Tuesday, July 8, 2008
Swaziland's anticipated maize harvest this year will be double the size it was in 2007, when drought devastated the crop, but still not enough. According to UN estimates, over 20 percent of the country's one million people face the possibility of going hungry.

Output of the local staple, maize, is projected at 64,000 tonnes this season, meaning that the "total cereal import requirement in the 2008/09 marketing year (April/March) is ... about 136,000 tonnes," said a joint assessment by the UN Food and Agriculture Organisation (FAO) and the UN World Food Programme (WFP).

"Last year [2007] was a real dip, and this year seems to be more normal," John Weatherson, FAO Emergency Coordinator in Swaziland, told IRIN. The crop and food supply assessment mission to Swaziland (CFSAM), released on 4 July, noted that if the country could import 129,000 tonnes commercially, the WFP would be able to cover the cereal deficit of 7,500 tonnes "with in-country stocks and quantities in the pipeline".

Affordability would present a major challenge: "It is estimated that about 210,000 people [will be] food insecure during the 2008/09 marketing year," the report said, adding that "rapidly soaring food prices are seriously eroding food access for the poor and vulnerable groups."

You can't take out what you don't put in

Southern Africa has suffered seven years of chronic food insecurity, but Weatherson said Swaziland could easily meet its own food requirements if more of its agricultural land were used. "It is easy to be self-sufficient - only 50 to 60 percent of available land was planted to maize this season," he told IRIN.

A number of factors prevented farmers from maximising their yield: "persistent drought discourages people from planting," Weatherson commented, while the "astronomical" costs of machinery and fuel for tilling the land, together with inputs such as fertiliser, meant they could not plant enough during the season.

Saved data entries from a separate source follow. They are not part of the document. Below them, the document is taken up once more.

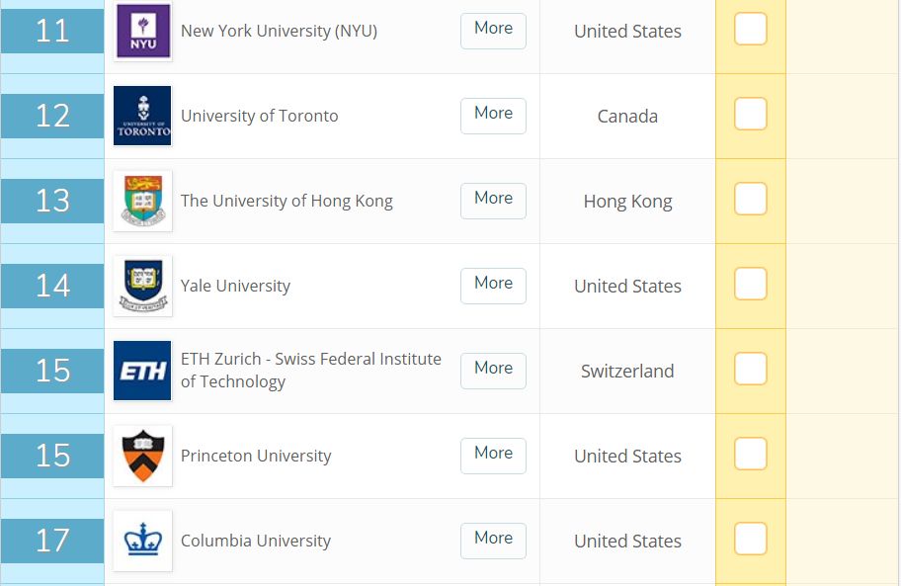Click the NYU purple torch logo

[x=142, y=31]
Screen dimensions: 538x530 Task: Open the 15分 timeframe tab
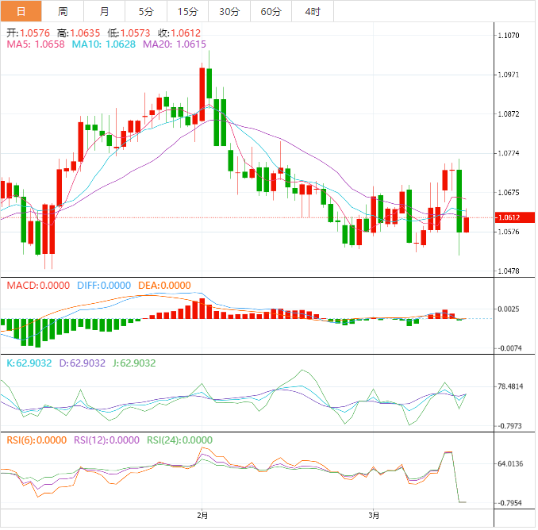[187, 11]
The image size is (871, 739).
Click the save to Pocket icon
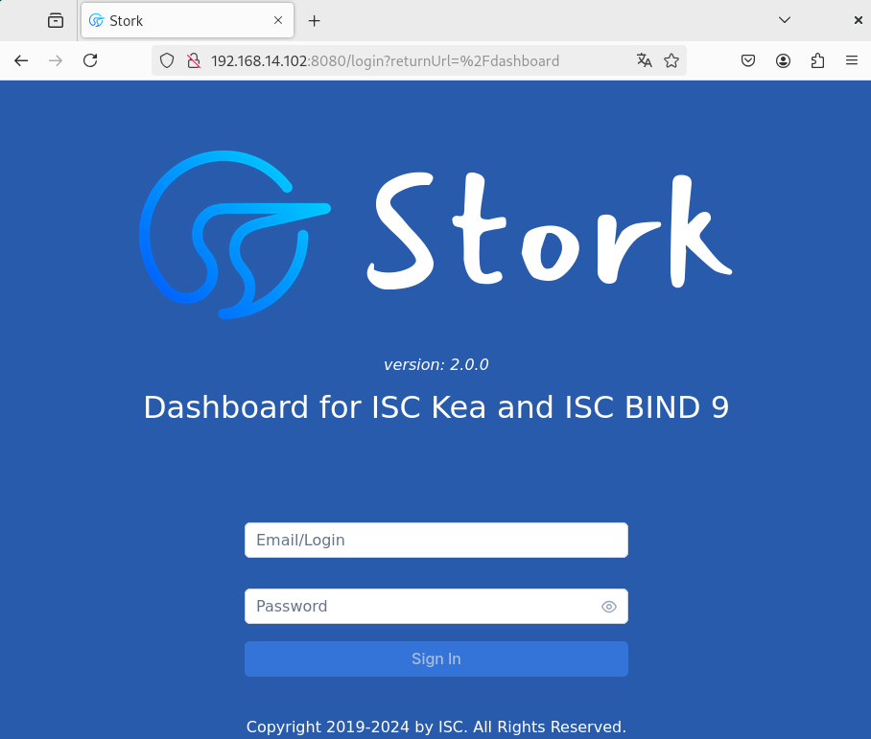[748, 59]
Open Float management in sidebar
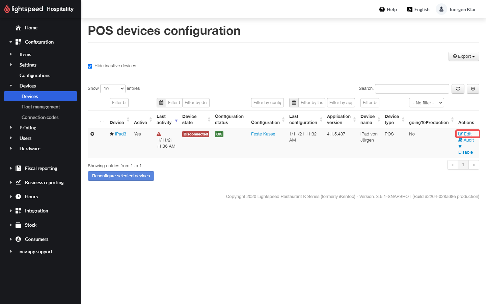 coord(41,107)
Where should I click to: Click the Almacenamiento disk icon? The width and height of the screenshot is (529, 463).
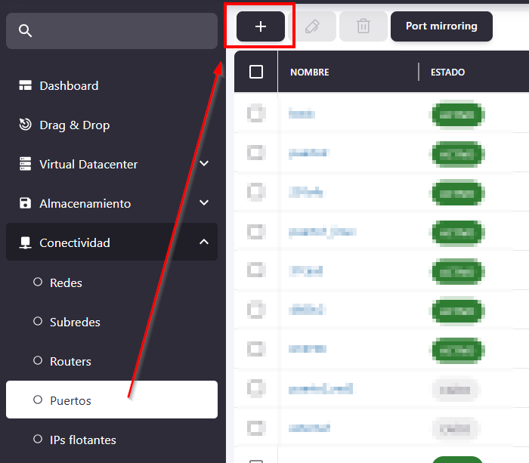tap(26, 204)
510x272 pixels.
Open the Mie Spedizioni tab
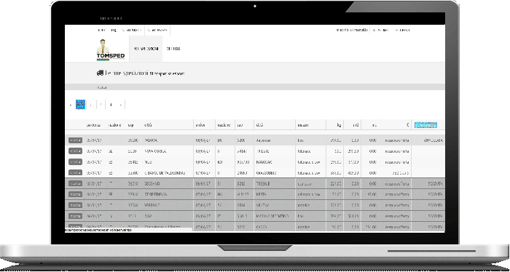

According to Weatherson, the high input prices showed no sign of coming down anytime soon: the cost of fertiliser had gone up by around 150 percent in roughly nine months, and would be even higher when the main planting season arrived in October/November.

Swaziland's maize crop was devastated by a prolonged dry spell and high temperatures in 2007, resulting in the lowest annual harvest on record.

About 40 percent the population faced acute food and water shortages, and the UN appealed to the international donor community for some US$19 million to avert a full-blown humanitarian crisis in the drought-stricken kingdom.

Poor rainfall at the beginning of 2008 raised fears that the extremely low production of 2006/07, when authorities declared a national disaster, might be repeated, prompting the Swaziland government to call for the assessment.